DATA FOR THIS TASK |
--------

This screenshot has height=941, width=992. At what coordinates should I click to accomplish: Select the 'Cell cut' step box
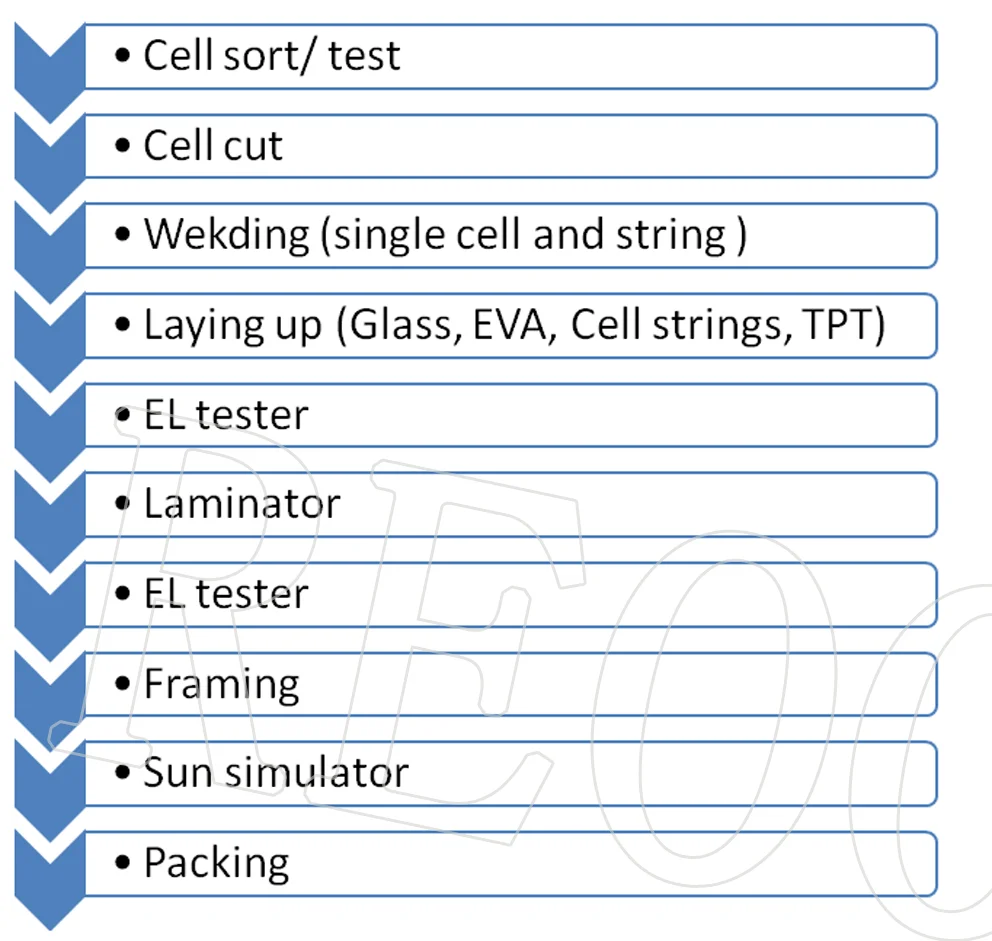coord(510,146)
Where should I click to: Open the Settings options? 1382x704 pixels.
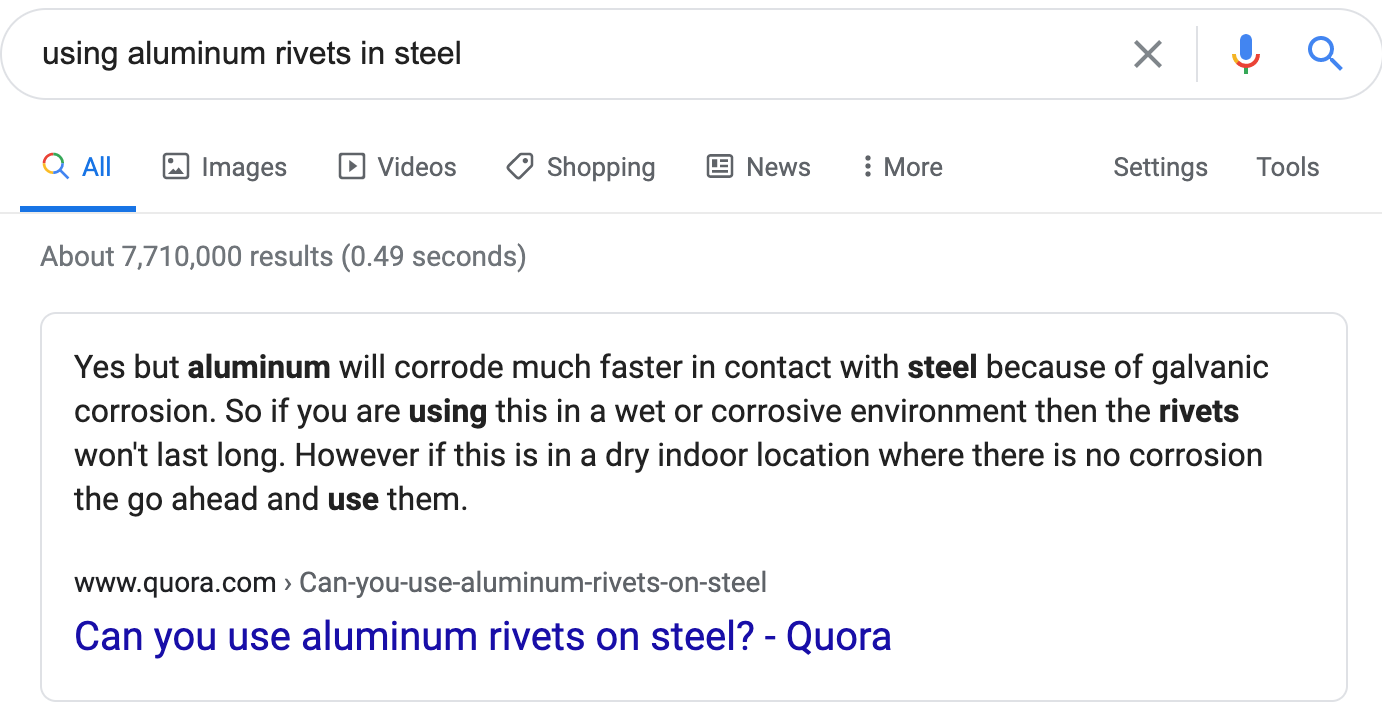point(1160,167)
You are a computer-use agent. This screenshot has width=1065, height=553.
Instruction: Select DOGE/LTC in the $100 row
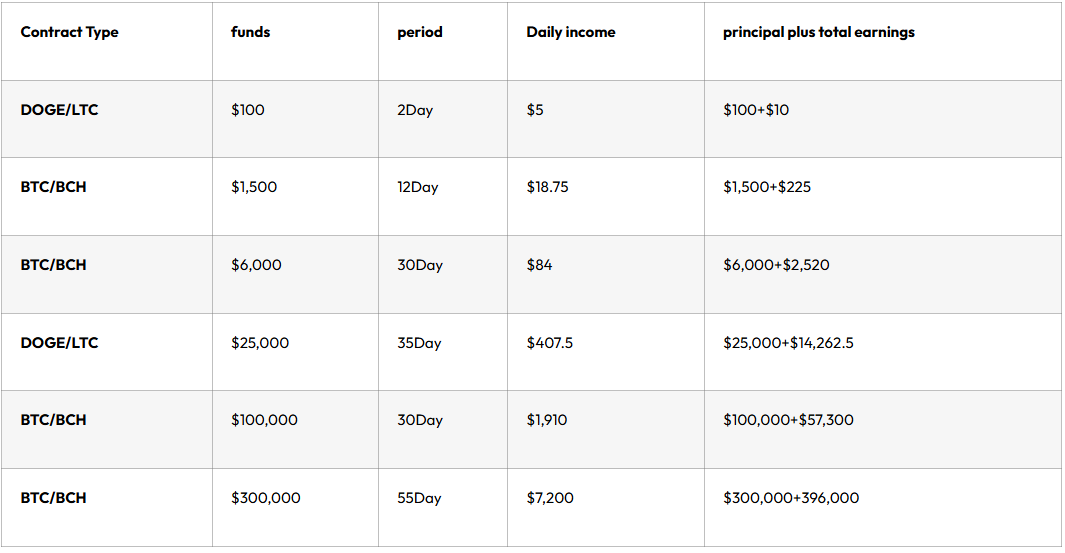[59, 110]
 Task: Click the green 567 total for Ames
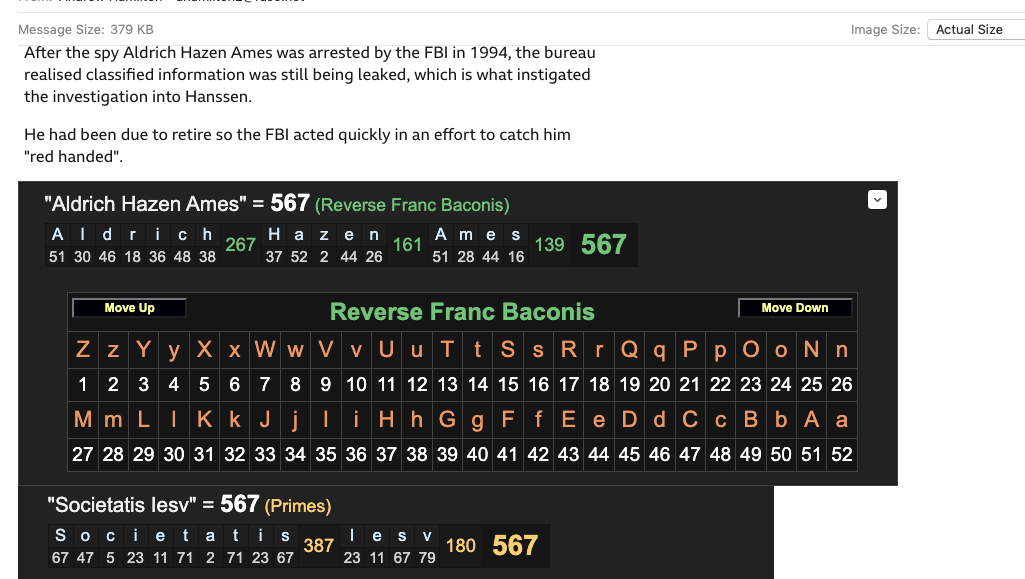tap(603, 245)
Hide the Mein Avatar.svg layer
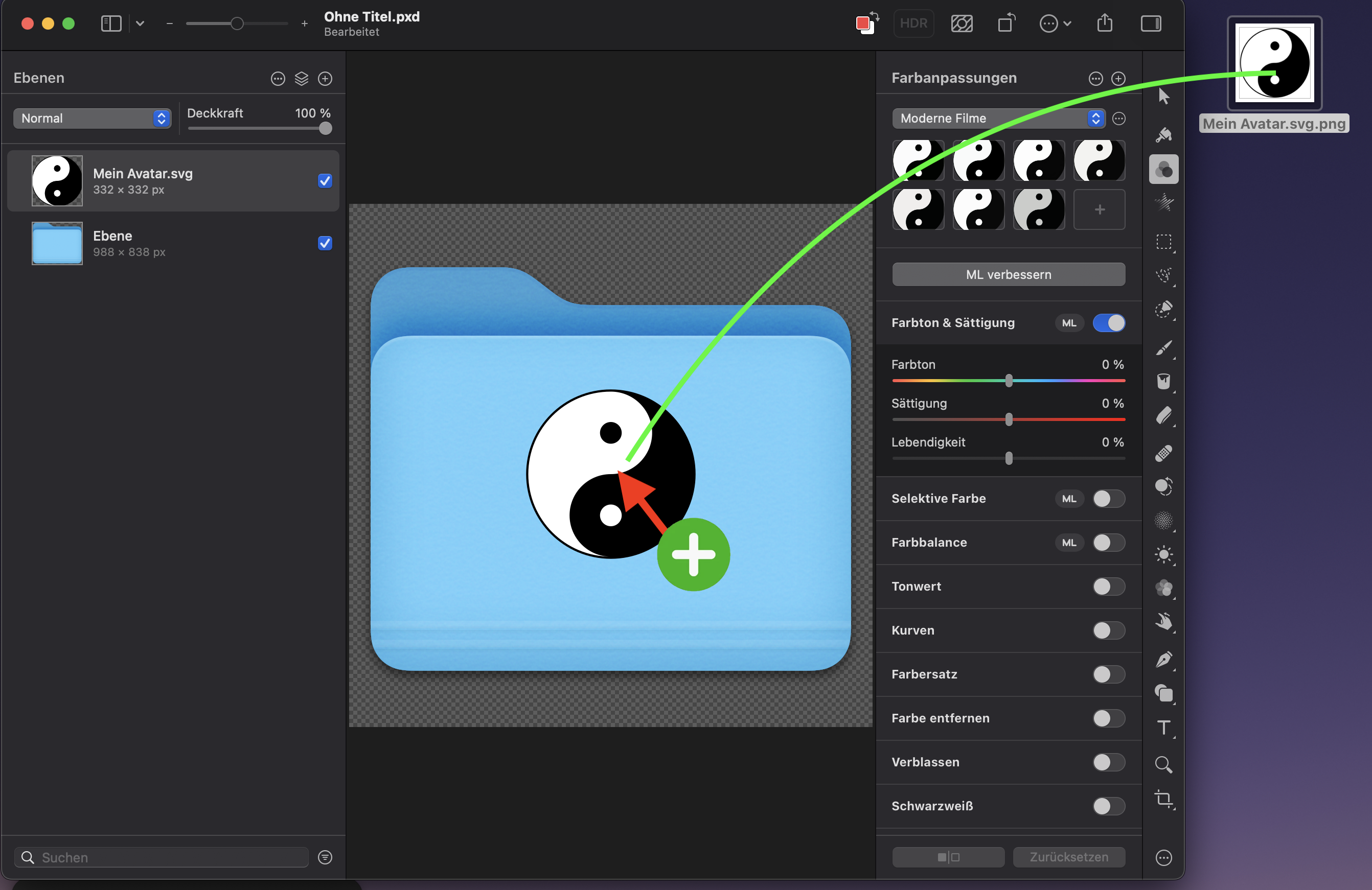 (x=325, y=181)
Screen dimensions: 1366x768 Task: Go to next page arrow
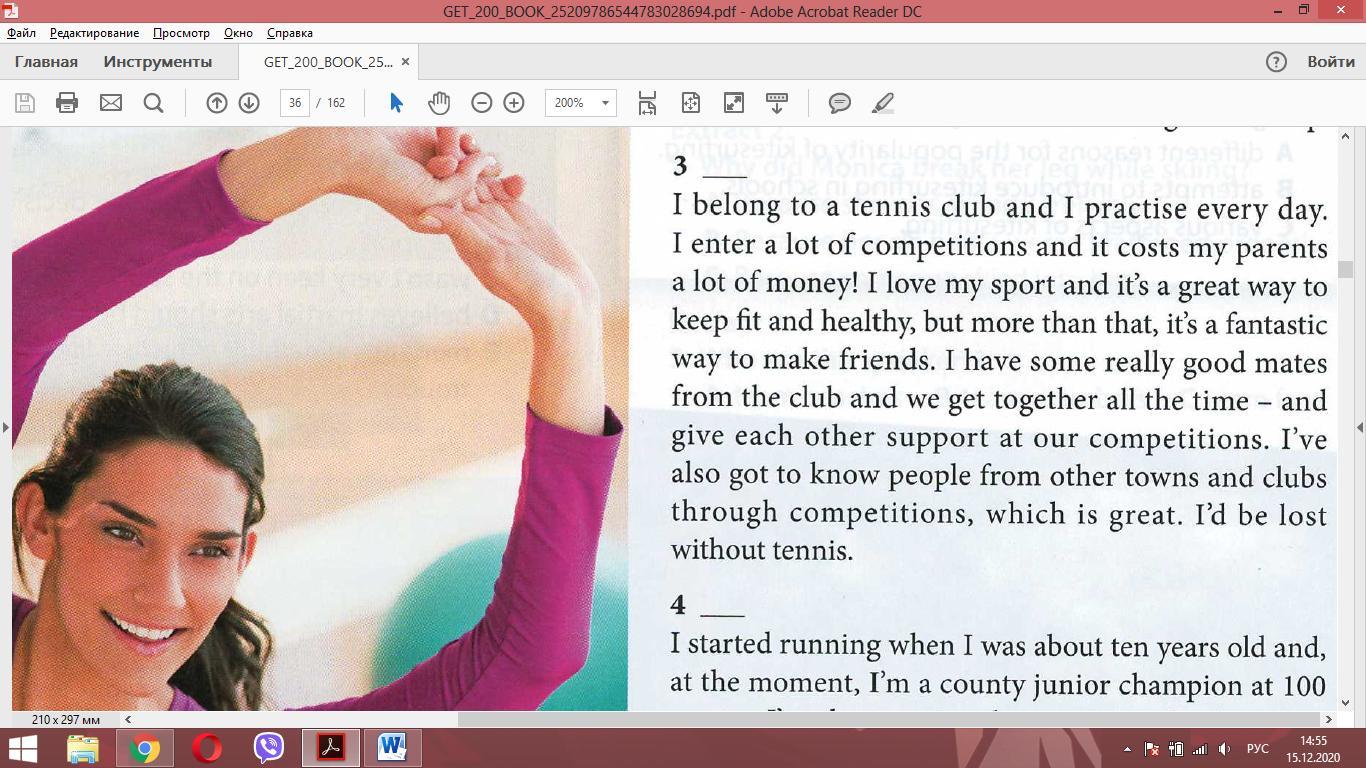point(249,103)
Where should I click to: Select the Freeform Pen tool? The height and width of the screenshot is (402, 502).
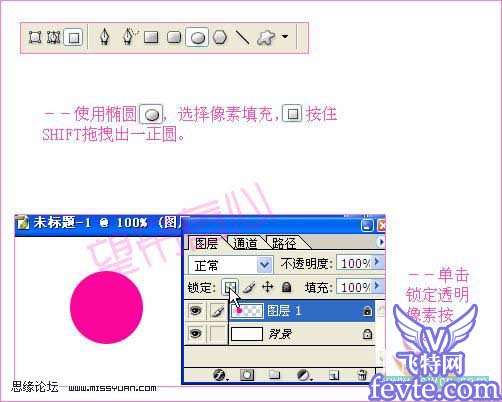[128, 37]
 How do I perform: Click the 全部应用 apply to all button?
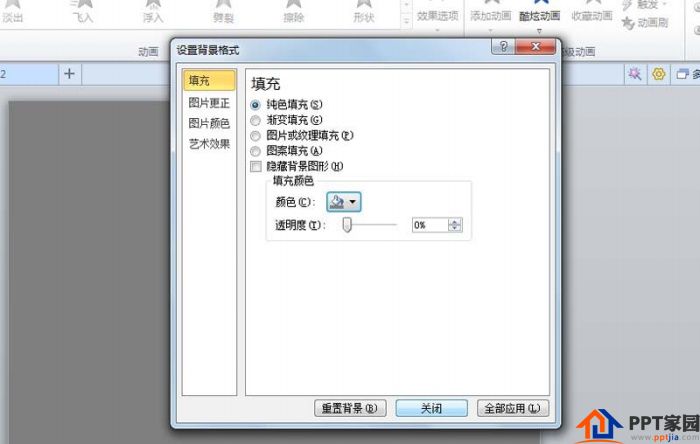tap(512, 408)
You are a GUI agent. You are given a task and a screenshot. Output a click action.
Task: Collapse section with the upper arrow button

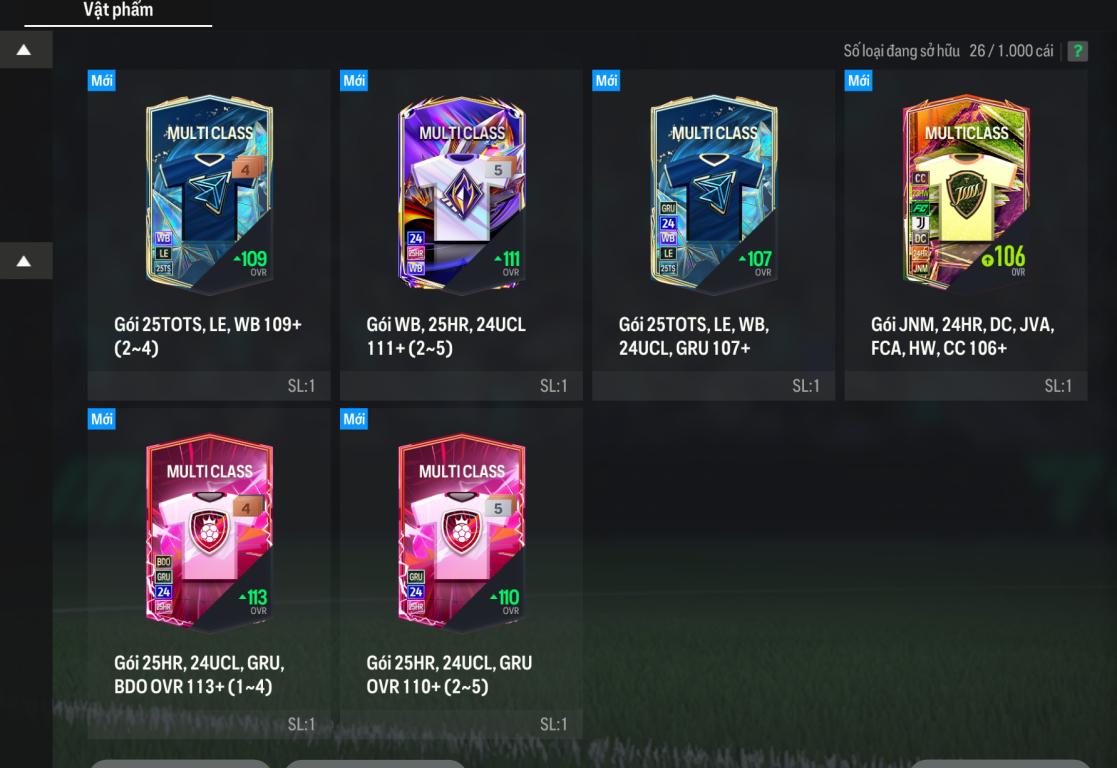tap(24, 49)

--------

EXERCISE BRIEF | Please write out the lines starting with the line that contains "You are a GUI" and going on through the last line, substituting "lower" for "upper" and leaving out the pictures.

REPLY TO THE EXERCISE |
You are a GUI agent. You are given a task and a screenshot. Output a click action.
Task: Collapse section with the lower arrow button

tap(24, 49)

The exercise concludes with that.